The Group’s full report on sustainable finance is expected in December 2017.
Inspiring business leaders to drive action
Sustainable finance isn’t just being taken seriously in Europe. Global initiatives are under way to raise awareness and drive action.
The World Business Council for Sustainable Development has launched The Reporting Exchange to allow companies to share knowledge on corporate reporting on ESG issues. The free online resource allows anybody interested to find out about the reporting requirements across the world and the resources available to support and manage the implementation of those requirements.
On a broader scale, an A4S world summit on 15 November 2017 will explore the practical actions available to achieve a sustainable economy. The event will be addressed by His Royal Highness The Prince of Wales, who says: “It is not necessarily a choice between making money on the one hand and ‘doing the right thing’ on the other. On the contrary, once it is recognized that ‘business as usual’ is unsustainable it follows naturally that those organisations which start to develop resilient business models will be the ones that succeed”.
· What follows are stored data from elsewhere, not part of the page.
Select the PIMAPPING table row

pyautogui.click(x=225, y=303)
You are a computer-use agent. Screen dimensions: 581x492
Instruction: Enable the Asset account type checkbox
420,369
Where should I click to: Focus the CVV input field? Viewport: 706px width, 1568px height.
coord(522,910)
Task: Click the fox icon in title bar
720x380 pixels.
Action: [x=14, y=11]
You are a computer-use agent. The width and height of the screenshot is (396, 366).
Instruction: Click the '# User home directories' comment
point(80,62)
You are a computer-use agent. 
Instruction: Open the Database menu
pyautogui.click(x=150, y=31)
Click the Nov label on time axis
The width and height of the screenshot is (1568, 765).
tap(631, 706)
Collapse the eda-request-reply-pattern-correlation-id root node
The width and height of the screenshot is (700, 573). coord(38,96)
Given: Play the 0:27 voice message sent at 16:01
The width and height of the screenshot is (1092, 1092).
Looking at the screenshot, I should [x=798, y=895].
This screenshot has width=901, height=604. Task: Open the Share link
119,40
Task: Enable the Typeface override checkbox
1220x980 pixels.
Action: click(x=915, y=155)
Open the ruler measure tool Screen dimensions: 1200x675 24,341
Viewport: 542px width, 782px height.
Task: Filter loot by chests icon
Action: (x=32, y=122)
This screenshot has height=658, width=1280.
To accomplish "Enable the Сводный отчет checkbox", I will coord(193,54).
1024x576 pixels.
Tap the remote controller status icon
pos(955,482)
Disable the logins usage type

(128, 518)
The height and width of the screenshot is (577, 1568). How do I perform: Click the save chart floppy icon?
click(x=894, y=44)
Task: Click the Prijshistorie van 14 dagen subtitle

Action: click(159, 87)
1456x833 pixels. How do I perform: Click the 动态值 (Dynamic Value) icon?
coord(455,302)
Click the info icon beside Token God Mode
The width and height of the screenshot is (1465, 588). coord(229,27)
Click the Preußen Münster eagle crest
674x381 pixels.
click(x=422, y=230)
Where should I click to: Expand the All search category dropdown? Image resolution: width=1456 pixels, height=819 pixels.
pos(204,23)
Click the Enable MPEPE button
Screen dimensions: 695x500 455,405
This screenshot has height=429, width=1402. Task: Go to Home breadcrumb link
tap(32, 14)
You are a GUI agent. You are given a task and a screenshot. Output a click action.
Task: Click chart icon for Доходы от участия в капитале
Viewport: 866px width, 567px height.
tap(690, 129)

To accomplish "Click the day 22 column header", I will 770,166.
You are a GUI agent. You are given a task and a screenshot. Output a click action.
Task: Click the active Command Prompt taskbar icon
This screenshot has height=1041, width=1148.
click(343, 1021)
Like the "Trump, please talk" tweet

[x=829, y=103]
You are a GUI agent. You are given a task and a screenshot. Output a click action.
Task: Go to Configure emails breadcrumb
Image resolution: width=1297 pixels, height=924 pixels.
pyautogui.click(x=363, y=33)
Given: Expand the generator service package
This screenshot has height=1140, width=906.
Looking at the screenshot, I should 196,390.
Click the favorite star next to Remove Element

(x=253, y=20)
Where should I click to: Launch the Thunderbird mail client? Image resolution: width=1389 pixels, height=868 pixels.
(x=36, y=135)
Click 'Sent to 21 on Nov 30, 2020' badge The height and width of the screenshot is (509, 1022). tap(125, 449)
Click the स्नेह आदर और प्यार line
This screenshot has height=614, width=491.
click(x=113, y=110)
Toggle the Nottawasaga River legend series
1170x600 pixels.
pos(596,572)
Funding low-carbon projects
Green finance is also gaining momentum in the form of funding initiatives. The Sustainable Finance Collective Asia (SFC Asia), for example, is a funding platform formed by financial institutions to accelerate the funding of proposals around the themes of circular economy, sustainable energy and social impact. Similarly, The Lab is a global public-private initiative to accelerate funding for low-carbon projects, while reducing private investors’ risks and improving financial returns. The Lab is focused on climate-friendly investments in developing countries, especially India and Brazil.
The willingness to adopt sustainable finance is here. The revolution is under way. Now it’s a question of just how far finance and business leaders are prepared to go.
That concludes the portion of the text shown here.